Greetings,
I've run into a bug in Kamailio 1.4.4 where, if using the permissions module with db_mysql the database becomes unavailable, Kamailio will crash (SIGSEGV) somewhat arbitrarily after about 30-45 seconds. The process is a little random; sometimes it can take longer.
At first, I suspected the problem may be with 1.4.x, but got the exact same effect when trying 1.5.2. I also assumed the problem may be with db_mysql or even libmysqlclient, but when I remove the permissions functionality from the configuration the process does not crash.
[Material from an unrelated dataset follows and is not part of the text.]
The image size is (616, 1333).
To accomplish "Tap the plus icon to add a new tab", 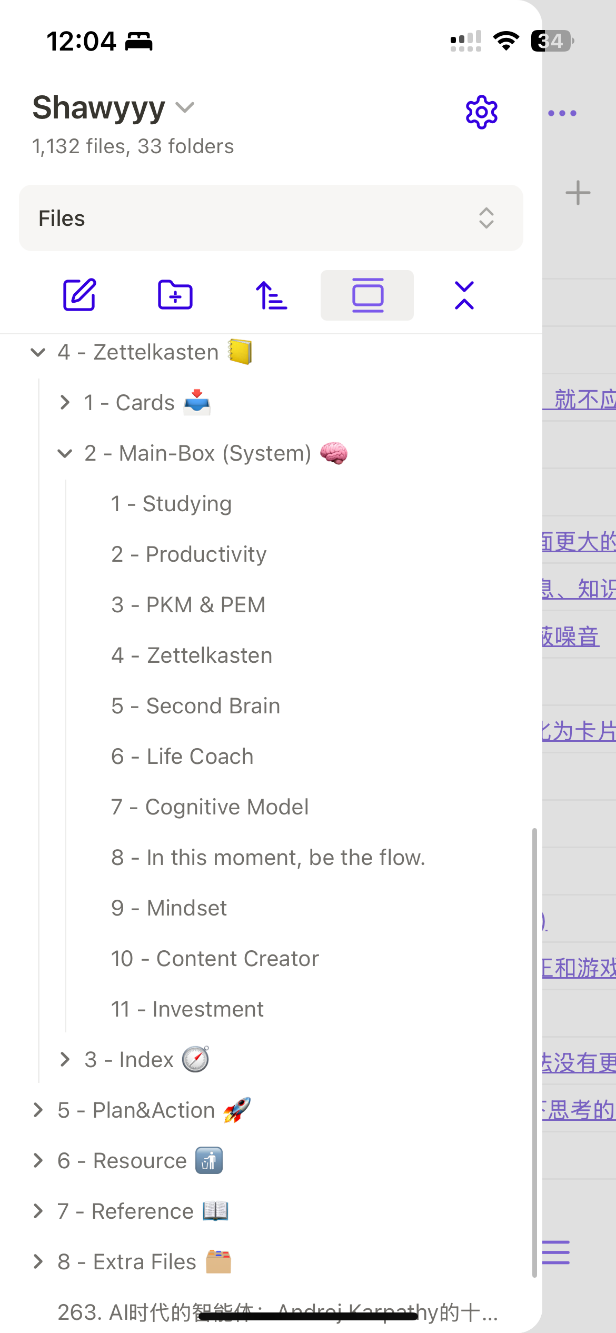I will pos(578,193).
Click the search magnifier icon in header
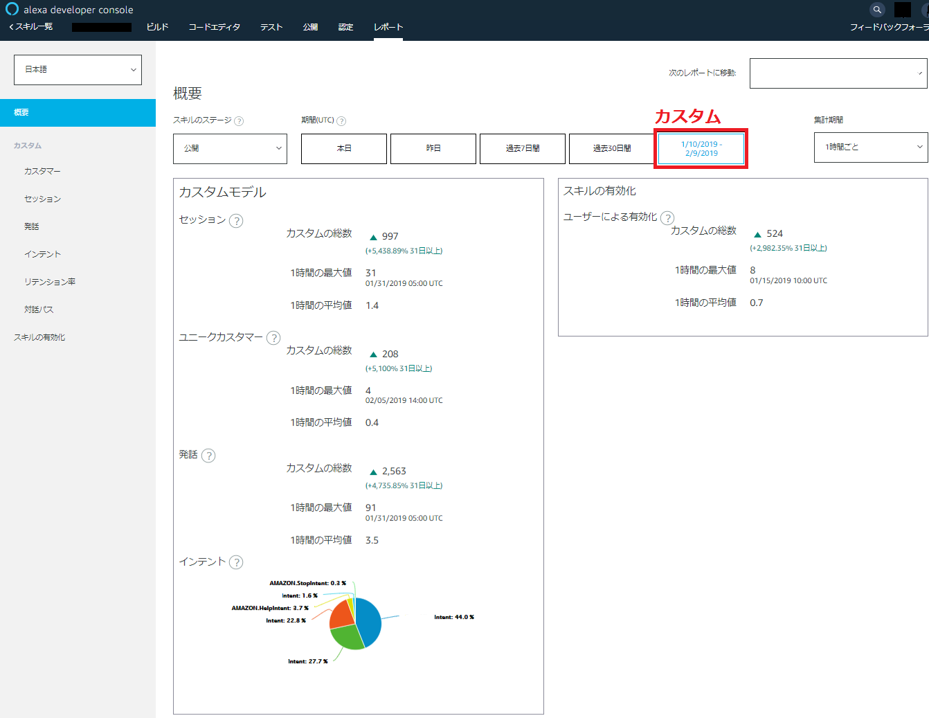 [877, 10]
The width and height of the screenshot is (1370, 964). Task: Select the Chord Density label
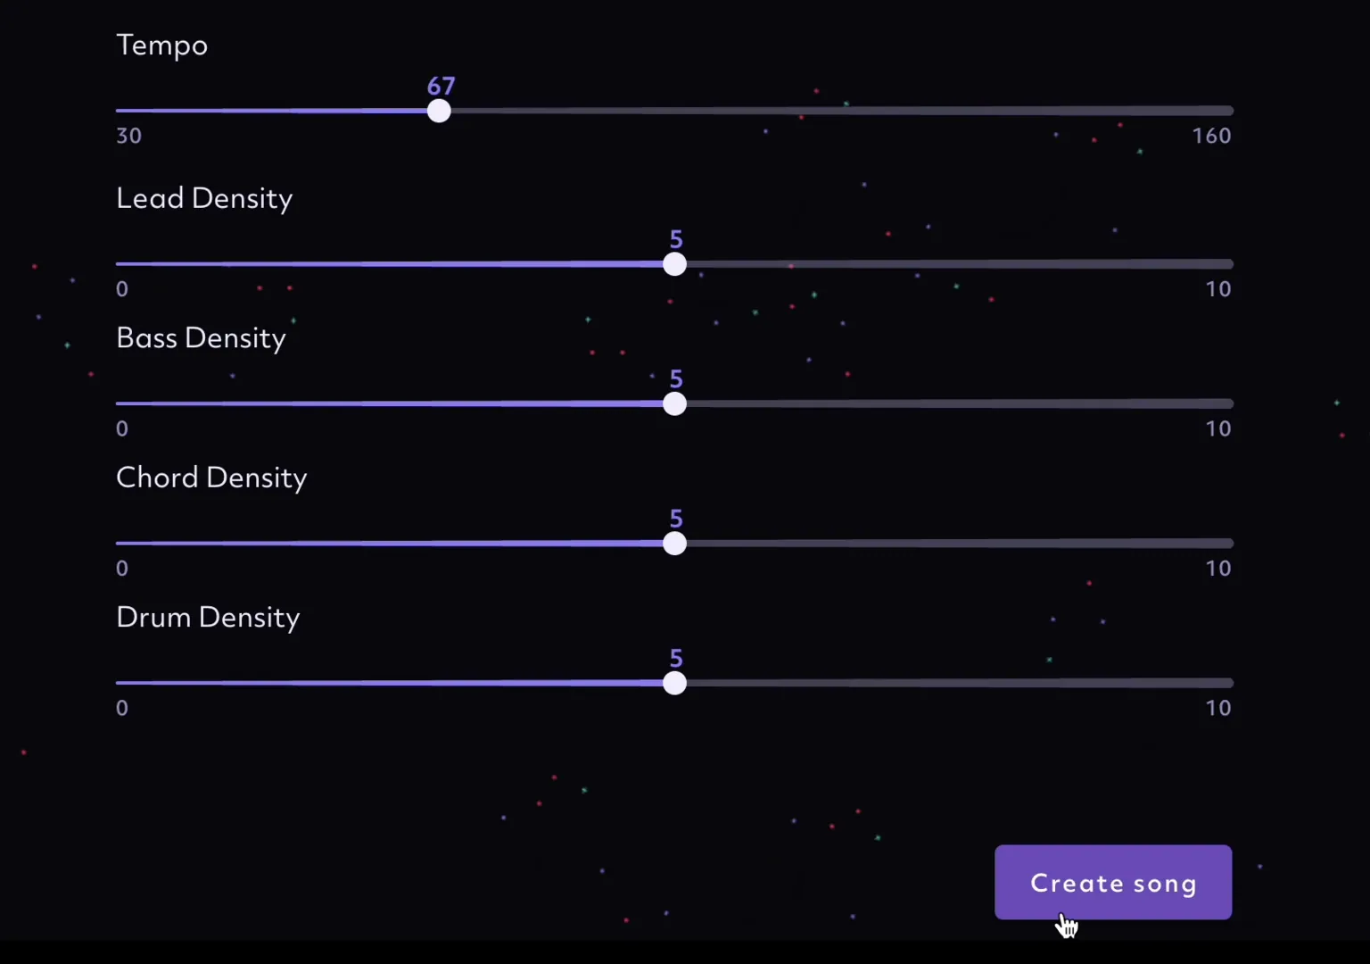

This is a configuration from the 1.4.x era with a lot of custom DB queries via avp_db_query() (pre-sqlops); when the database disappears, Kamailio will complain loudly in the logs, of course, but it will not crash unless I am calling allow_trusted() as part of the configuration and am using the permissions module with database backing.
The test system is CentOS 4.7 64-bit, but I've reproduced the problem on Debian lenny and unstable just as easily with libmysqlclient15.
Here are my steps for producing the bug:
1) Initialise Kamailio (the only modules that use database are permissions and avpops);
2) Firewall MySQL database off or shut it down;
3) Place a call - even one will do;
4) Kamailio will not crash immediately; it usually takes several request retransmissions or successive attempts to contact the database for this to happen, and it can take close to a minute. Eventually, though, there is a segfault that appears to be bubbling up from allow_trusted() in the call stack.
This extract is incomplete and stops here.